• _Lista de actividades_
(1) ¿Con qué oficio se ganaba la vida la señora Leidys Molinares, según el fragmento?
(2) Transcribe del fragmento el pasaje que comienza en las palabras "Veinte días después, los" y termina después de "no vale nada.".

• _Fragmento para leer_

============================================================

Veinte días después, los afanes eran menores. Pero la mayoría de los damnificados vivan la zozobra de haber perdido su casa. Su negocio o el lugar donde vivieron por más de 50 años, como doña Rosa Ochoa. Pensar en el significado de la salida de aquel lugar donde fue posible ganarse la vida con la modistería, como la señora Leidys Molinares,
jamás estuvo en sus planes. O la tienda de doña Elvira Saltarín. Y el resto de vecinos que tuvieron que tumbar sus casas agrietadas. Echar abajo las paredes que ladrillo a ladrillo fueron edificando y luego verlas inservibles, desvalorizadas, estorbando, como cosa que no vale nada.
Con poco, muy poco, que salvar en ellas porque el piso destrozado y la mayor parte del techo quedó resquebrajado por la fuerza del derrumbe. El caso de la “seño Conchita”, María Asunción Gallardo, y su hijo Osvaldo es excepcional, ya que en vista de que los reclamos de la gente no eran atendidos, varios días antes de la calamidad, decidió mudarse; por eso ahora se niega a hablar sobre el tema.

============================================================

• _Material mostrado_

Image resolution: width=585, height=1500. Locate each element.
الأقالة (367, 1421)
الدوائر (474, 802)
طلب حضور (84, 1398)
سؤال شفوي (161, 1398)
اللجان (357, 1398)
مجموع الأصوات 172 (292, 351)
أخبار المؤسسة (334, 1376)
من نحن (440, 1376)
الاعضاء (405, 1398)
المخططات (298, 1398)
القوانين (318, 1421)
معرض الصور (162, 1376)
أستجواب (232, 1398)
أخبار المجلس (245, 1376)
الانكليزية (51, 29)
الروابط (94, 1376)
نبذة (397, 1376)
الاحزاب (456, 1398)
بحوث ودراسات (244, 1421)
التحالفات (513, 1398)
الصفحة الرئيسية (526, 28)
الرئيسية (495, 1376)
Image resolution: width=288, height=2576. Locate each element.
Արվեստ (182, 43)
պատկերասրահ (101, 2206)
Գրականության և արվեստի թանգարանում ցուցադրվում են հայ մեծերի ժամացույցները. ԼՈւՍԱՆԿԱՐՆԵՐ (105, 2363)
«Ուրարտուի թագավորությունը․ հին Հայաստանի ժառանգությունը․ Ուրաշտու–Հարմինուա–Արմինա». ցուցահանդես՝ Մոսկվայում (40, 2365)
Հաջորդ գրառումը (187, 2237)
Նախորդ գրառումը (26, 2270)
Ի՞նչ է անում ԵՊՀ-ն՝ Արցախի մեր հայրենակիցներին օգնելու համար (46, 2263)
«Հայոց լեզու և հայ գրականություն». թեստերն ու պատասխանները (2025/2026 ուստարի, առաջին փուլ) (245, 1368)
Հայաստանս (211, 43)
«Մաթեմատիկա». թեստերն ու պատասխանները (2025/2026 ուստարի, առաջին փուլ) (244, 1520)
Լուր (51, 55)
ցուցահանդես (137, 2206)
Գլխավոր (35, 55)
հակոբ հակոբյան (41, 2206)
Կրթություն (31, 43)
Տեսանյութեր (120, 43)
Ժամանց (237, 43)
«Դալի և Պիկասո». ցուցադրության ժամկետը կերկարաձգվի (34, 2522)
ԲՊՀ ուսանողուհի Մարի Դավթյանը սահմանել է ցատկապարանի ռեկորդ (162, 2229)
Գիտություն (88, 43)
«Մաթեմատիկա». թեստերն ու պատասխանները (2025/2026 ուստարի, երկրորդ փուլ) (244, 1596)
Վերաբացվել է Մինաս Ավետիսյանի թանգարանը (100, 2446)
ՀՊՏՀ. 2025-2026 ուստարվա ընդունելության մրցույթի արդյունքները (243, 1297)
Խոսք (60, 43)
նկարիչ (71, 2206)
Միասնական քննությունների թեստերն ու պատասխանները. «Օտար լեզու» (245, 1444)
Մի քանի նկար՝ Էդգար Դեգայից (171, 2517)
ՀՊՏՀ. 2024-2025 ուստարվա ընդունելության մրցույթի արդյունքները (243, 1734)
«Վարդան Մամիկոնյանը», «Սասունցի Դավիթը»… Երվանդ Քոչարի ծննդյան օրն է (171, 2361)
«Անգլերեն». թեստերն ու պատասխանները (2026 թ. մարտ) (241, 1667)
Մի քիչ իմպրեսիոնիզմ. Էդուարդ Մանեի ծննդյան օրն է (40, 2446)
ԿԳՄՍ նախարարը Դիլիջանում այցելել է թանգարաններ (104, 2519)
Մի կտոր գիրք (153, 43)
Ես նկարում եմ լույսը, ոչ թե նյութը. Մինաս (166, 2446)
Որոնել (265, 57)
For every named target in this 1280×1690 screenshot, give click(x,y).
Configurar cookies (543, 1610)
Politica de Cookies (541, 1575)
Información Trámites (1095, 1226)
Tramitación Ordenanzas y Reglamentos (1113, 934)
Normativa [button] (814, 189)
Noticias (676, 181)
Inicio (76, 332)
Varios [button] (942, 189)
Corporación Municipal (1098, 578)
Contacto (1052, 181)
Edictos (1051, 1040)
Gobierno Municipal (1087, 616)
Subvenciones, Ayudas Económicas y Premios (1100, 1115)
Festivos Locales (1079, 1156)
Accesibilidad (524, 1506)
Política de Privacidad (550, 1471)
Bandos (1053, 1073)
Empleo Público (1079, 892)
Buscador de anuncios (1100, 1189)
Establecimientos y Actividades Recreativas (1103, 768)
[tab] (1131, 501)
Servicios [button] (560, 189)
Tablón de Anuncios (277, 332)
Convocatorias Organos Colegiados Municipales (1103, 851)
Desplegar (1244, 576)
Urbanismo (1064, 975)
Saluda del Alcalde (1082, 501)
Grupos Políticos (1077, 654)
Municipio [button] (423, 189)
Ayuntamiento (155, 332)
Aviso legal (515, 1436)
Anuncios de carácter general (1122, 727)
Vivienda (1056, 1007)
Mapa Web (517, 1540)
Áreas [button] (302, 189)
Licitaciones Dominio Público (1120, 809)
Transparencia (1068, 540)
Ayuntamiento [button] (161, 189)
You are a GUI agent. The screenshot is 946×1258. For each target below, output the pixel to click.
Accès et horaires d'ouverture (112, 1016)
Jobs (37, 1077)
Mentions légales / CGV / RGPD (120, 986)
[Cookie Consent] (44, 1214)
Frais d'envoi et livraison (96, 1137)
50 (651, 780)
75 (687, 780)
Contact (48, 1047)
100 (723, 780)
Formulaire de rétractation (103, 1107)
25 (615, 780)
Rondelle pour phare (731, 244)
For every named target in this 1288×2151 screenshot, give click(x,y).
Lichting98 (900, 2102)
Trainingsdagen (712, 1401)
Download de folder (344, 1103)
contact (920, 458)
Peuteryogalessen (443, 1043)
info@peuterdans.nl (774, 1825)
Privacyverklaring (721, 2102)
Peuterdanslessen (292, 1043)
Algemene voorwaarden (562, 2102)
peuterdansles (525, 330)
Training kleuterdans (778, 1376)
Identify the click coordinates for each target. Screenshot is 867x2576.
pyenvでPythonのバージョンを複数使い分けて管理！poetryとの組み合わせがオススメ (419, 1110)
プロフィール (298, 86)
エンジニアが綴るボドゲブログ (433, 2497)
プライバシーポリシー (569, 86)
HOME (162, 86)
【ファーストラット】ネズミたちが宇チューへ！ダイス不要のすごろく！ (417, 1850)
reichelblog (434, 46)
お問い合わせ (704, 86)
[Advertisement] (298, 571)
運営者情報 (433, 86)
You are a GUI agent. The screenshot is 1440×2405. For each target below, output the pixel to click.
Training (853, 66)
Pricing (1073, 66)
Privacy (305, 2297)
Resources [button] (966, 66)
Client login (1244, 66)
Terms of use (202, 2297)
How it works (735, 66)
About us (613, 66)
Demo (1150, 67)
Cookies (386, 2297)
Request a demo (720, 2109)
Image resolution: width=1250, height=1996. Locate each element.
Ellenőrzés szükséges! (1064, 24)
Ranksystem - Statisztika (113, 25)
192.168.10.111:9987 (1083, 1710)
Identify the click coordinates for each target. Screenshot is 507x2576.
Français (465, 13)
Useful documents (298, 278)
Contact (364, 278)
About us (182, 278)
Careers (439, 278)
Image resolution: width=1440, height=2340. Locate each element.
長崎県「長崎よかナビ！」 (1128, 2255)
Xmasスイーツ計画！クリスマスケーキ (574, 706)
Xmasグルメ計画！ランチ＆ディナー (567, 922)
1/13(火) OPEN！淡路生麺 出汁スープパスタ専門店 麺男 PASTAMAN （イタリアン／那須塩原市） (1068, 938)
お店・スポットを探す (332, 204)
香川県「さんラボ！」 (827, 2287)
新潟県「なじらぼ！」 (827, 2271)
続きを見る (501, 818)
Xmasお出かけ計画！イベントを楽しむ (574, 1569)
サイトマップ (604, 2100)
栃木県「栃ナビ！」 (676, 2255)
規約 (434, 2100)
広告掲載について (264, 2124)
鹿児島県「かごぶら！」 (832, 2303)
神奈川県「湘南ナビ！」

============================================================

• _Soluciones_
(1) Con la modistería.

(2)
Veinte días después, los afanes eran menores. Pero la mayoría de los damnificados vivan la zozobra de haber perdido su casa. Su negocio o el lugar donde vivieron por más de 50 años, como doña Rosa Ochoa. Pensar en el significado de la salida de aquel lugar donde fue posible ganarse la vida con la modistería, como la señora Leidys Molinares,
jamás estuvo en sus planes. O la tienda de doña Elvira Saltarín. Y el resto de vecinos que tuvieron que tumbar sus casas agrietadas. Echar abajo las paredes que ladrillo a ladrillo fueron edificando y luego verlas inservibles, desvalorizadas, estorbando, como cosa que no vale nada.